• EXERCISE OBJECTIVE
Give back each entry exactly as written, apart from the pictures.

• DATA EXCERPTS
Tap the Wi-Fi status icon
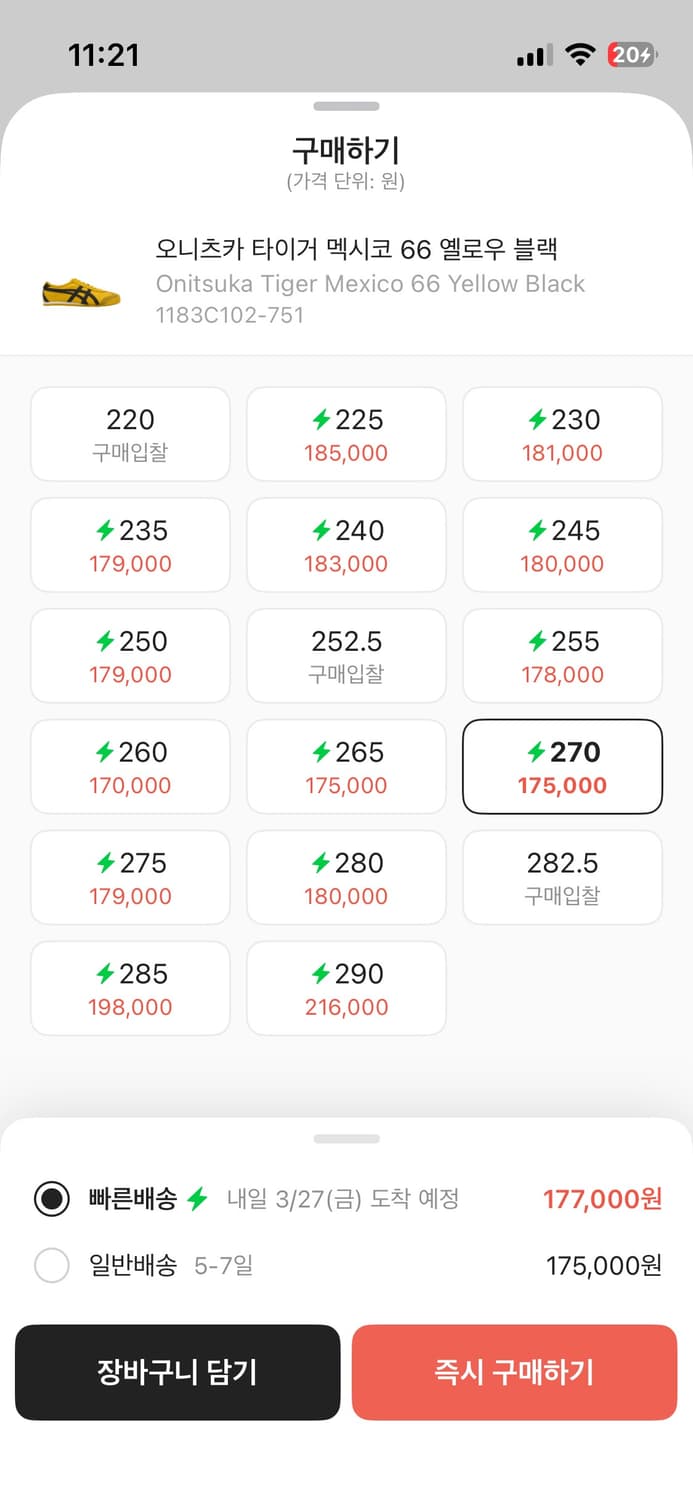Viewport: 693px width, 1500px height. pos(579,55)
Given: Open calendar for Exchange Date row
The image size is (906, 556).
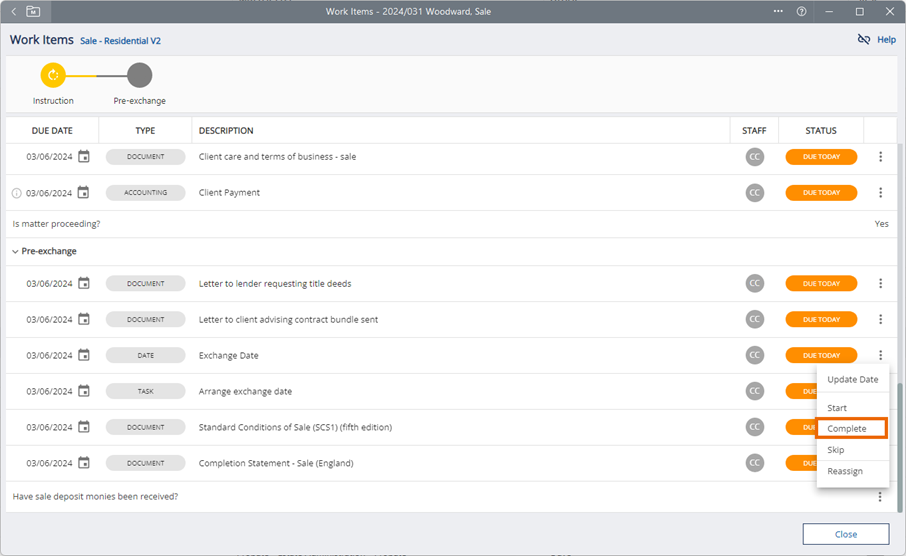Looking at the screenshot, I should (84, 356).
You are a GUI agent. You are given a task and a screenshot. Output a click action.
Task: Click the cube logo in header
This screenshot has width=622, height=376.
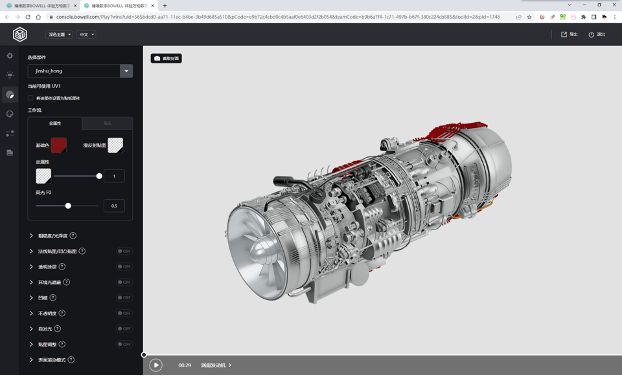pos(20,35)
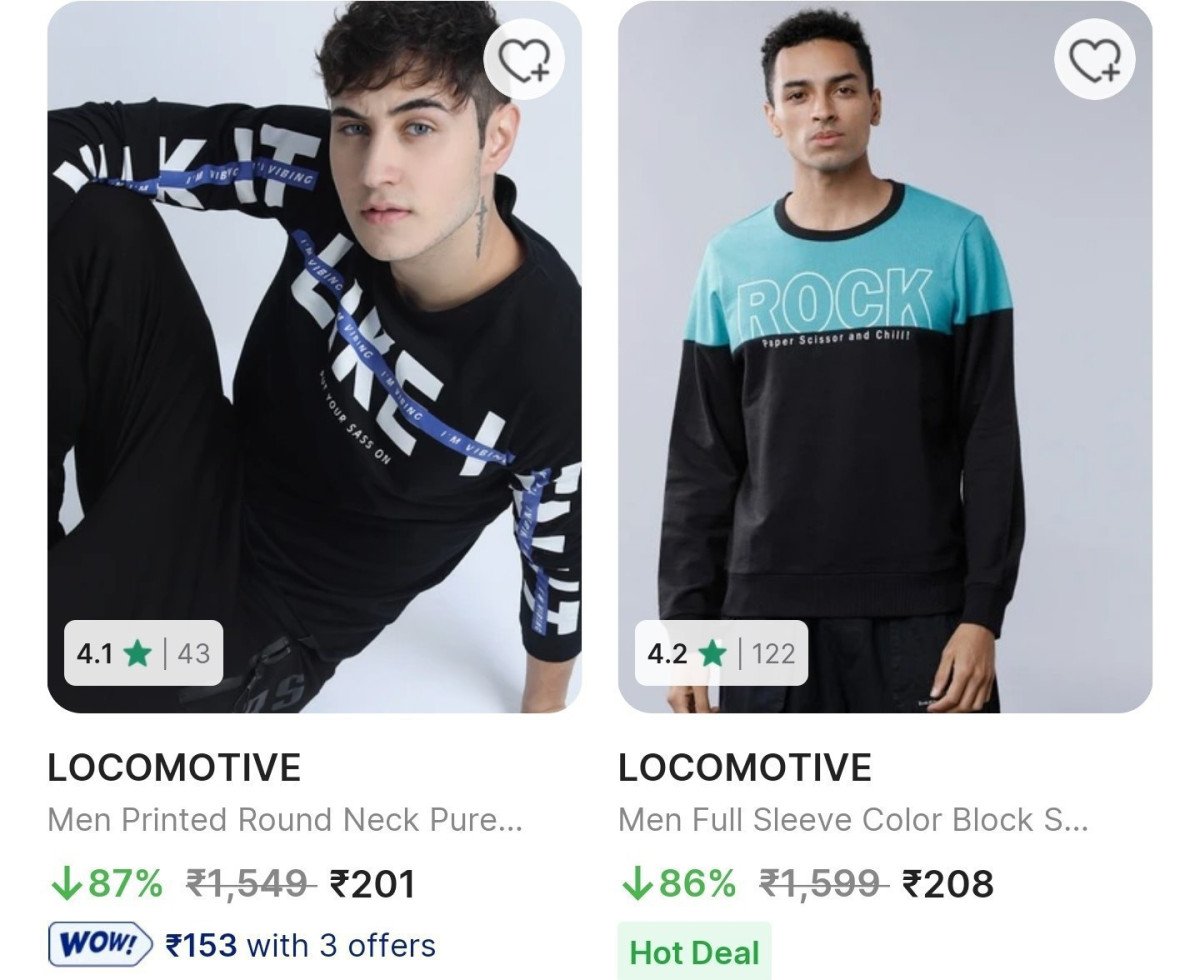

• EXERCISE SOLUTION
Tap the Wi-Fi status icon
Viewport: 693px width, 1500px height. pos(579,55)
Given: Open calendar for Exchange Date row
The image size is (906, 556).
Looking at the screenshot, I should (84, 356).
You are a GUI agent. You are given a task and a screenshot. Output a click action.
Task: Click the cube logo in header
This screenshot has width=622, height=376.
pos(20,35)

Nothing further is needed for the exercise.